SEA Phage Lab Day 30
Day 30: 11/30/16 TEM
Purpose: To see my phage.
Materials: high titer lysate, parafilm, sterile water, tweezers, copper grids, 2% uranyl acetate
Procedure:
- I transferred 100 microliters of my lysate into a micro-centrifuge tube.
- I stretched out a piece of parafilm.
- Then I put 20 microliters of the lysate on the left corner of the parafilm.
- Then next to it I put 20 microliters of sterile water.
- Next to the water, I put another 10 microliters of sterile water.
- Lastly, I put 20 microliters of uranyl acetate on the right corner of the parafilm.
- After I set up my work area, I put a small circular copper sheet in the lysate for about 5 minutes so that the phages would attach to the copper sheet.
- After 5 minutes, I transferred the copper sheet to the first drop of water for 1 minute.
- After 1 minutes, I transferred the copper sheet to the second drop of water for 1 minute.
- After 1 minute, I transferred the copper sheet to the uranyl acetate for 30 seconds.
- Then I dabbed the copper sheet on a piece of paper to get rid of the excess liquid.
- Then Jennifer put my copper sheet into the section of the small rectangular box labelled 1E.
- Afterwards, I went to the TEM machine to look for my phage.
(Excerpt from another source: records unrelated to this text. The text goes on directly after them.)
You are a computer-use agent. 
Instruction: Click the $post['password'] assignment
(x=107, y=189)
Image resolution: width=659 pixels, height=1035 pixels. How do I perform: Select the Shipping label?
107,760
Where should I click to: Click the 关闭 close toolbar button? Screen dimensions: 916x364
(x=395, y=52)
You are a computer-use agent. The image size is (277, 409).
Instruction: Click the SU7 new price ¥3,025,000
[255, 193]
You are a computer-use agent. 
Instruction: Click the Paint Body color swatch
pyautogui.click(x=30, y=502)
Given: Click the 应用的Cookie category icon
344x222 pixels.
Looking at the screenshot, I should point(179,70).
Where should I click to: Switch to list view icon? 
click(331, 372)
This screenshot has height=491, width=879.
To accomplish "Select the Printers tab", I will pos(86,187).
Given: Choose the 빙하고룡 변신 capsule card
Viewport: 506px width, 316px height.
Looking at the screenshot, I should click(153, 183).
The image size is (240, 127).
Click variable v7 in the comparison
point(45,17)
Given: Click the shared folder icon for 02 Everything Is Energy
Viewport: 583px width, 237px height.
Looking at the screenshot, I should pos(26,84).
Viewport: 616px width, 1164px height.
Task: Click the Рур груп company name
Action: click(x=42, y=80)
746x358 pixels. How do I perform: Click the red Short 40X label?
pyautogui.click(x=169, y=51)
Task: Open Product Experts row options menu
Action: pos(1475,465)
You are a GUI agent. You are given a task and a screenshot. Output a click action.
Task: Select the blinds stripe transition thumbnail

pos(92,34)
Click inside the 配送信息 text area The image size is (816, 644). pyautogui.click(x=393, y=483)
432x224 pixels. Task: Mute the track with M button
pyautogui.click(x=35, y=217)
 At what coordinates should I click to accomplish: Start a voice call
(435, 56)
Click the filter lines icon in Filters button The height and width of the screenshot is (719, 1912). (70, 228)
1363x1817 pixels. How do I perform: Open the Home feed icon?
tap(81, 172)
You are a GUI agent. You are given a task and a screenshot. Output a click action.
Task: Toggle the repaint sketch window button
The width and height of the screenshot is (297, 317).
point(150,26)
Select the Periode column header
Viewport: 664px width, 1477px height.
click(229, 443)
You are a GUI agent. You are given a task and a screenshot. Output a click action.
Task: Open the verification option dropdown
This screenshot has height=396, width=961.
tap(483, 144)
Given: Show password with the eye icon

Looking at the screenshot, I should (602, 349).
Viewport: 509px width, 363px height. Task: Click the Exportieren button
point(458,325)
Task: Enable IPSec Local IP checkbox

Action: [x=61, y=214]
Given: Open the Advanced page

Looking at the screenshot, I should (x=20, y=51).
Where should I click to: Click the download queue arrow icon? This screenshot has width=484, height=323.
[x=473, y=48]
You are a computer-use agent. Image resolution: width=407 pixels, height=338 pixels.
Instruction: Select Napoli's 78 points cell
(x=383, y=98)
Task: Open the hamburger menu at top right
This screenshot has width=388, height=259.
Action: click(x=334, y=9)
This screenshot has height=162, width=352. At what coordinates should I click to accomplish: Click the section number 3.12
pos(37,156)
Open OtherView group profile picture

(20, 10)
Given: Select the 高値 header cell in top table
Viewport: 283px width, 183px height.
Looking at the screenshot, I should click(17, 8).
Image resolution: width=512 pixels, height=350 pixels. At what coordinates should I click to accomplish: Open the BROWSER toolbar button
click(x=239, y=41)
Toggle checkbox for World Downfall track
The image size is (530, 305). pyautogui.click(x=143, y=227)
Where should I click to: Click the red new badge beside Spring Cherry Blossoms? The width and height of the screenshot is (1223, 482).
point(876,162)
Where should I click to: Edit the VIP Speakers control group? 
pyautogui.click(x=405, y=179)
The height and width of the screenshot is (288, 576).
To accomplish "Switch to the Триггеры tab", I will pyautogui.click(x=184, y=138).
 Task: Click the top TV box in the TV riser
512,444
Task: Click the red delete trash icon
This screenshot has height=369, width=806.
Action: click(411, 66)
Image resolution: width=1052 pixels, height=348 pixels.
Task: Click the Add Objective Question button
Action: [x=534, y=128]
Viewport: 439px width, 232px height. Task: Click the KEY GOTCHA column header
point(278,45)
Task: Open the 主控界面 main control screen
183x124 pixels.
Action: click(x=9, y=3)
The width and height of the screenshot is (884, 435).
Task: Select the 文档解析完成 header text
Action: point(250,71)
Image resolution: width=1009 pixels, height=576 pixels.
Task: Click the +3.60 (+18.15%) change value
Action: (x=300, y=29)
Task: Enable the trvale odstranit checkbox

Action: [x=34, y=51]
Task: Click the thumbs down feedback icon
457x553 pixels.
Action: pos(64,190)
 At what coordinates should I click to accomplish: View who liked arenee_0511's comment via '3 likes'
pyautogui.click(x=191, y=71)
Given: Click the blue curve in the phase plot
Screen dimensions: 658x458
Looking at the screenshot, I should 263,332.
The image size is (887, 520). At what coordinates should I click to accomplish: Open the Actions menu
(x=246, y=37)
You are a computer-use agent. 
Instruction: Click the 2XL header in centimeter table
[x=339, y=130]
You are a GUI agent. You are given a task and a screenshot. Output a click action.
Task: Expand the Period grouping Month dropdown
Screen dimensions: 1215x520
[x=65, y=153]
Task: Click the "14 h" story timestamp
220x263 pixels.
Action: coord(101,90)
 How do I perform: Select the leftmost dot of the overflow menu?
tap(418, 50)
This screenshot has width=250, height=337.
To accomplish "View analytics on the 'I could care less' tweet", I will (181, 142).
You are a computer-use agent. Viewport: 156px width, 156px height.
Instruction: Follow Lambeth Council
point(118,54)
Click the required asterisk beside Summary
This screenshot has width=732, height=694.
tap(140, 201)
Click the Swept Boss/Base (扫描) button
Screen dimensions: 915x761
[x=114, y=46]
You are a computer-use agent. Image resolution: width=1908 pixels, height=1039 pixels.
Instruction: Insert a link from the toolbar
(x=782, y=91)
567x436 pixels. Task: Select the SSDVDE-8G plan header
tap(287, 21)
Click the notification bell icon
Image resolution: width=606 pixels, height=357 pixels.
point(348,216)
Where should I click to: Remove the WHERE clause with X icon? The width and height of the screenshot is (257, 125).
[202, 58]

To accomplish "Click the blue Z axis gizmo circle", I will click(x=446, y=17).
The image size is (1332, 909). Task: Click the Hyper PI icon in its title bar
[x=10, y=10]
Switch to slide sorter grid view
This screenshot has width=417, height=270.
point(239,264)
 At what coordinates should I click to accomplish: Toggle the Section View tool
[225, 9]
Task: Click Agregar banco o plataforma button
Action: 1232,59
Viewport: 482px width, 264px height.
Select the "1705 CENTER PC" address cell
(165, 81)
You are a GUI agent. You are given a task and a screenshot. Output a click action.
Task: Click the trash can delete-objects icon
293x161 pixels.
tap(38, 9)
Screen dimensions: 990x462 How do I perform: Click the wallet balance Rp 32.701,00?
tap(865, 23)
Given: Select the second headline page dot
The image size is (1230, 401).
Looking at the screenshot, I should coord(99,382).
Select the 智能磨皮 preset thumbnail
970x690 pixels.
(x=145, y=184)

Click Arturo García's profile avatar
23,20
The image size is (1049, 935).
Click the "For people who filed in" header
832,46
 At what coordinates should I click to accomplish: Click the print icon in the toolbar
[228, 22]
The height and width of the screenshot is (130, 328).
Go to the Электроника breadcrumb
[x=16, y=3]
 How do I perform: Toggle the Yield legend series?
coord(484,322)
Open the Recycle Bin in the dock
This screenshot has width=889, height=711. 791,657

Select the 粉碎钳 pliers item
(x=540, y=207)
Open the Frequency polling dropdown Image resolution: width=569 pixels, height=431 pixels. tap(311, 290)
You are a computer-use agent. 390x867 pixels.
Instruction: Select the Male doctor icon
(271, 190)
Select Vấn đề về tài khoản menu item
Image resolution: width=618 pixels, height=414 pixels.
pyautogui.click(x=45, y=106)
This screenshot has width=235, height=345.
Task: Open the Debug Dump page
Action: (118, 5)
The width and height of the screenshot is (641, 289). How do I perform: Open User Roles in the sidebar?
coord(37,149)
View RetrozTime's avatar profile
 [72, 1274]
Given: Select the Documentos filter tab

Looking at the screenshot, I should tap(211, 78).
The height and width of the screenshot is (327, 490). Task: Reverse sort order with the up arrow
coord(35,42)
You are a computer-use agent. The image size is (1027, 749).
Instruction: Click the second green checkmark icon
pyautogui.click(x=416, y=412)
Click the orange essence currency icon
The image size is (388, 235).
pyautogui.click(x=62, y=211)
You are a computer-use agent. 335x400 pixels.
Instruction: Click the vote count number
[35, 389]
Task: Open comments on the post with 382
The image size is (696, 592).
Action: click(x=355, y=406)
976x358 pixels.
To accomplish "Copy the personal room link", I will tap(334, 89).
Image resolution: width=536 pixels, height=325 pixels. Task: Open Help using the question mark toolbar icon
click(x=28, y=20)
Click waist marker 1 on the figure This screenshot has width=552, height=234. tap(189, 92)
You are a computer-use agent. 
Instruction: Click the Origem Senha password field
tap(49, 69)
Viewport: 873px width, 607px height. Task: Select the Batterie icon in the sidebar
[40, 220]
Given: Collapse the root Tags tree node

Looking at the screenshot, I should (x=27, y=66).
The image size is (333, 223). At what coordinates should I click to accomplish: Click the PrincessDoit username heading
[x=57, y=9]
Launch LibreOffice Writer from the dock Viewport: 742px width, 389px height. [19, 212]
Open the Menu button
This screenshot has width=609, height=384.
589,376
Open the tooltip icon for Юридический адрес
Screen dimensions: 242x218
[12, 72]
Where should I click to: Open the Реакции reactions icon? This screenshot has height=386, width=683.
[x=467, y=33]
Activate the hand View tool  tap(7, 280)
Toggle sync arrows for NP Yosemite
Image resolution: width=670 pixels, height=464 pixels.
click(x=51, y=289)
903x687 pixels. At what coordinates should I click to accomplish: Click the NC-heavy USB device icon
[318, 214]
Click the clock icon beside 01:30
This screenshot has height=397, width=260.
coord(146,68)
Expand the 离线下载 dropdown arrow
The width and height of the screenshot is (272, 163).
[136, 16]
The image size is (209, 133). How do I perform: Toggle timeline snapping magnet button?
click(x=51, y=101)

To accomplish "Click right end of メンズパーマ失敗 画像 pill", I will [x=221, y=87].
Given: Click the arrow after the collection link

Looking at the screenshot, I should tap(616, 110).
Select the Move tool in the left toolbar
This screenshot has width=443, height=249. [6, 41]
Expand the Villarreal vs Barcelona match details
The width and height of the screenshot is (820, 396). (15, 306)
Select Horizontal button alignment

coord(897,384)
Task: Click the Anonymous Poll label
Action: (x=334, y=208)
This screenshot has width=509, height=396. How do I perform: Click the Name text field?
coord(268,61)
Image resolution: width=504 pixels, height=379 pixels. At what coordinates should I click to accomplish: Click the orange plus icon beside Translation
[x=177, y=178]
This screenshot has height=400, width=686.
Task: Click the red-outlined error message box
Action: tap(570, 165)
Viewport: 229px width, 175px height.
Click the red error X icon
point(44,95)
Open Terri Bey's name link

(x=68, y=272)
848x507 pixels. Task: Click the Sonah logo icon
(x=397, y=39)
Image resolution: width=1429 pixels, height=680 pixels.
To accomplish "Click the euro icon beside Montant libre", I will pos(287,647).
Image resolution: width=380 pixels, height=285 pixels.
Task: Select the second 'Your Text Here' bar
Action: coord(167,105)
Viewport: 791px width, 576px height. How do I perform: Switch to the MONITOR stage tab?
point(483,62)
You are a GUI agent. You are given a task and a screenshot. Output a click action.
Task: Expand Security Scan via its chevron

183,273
- The Dr. Burnd who was looking for the phage said that he could not find anything on my copper sheet except one that looks very weird. So he found two phages on Andrea’s plate and took pictures for me since I adopted her phage.
Conclusion: We can’t really tell in this picture where the tail ends and where the head attaches. It looks like there are two tails coming out from the head, which is not an accurate image of a phage. So, we decided that we can’t get a clear image of my phage. Although I adopted Andrea’s phage, I cannot just use Andrea’s pictures because on her plates she had plaques of different sizes so our plaque may not be the same.
Next Step: Run gel.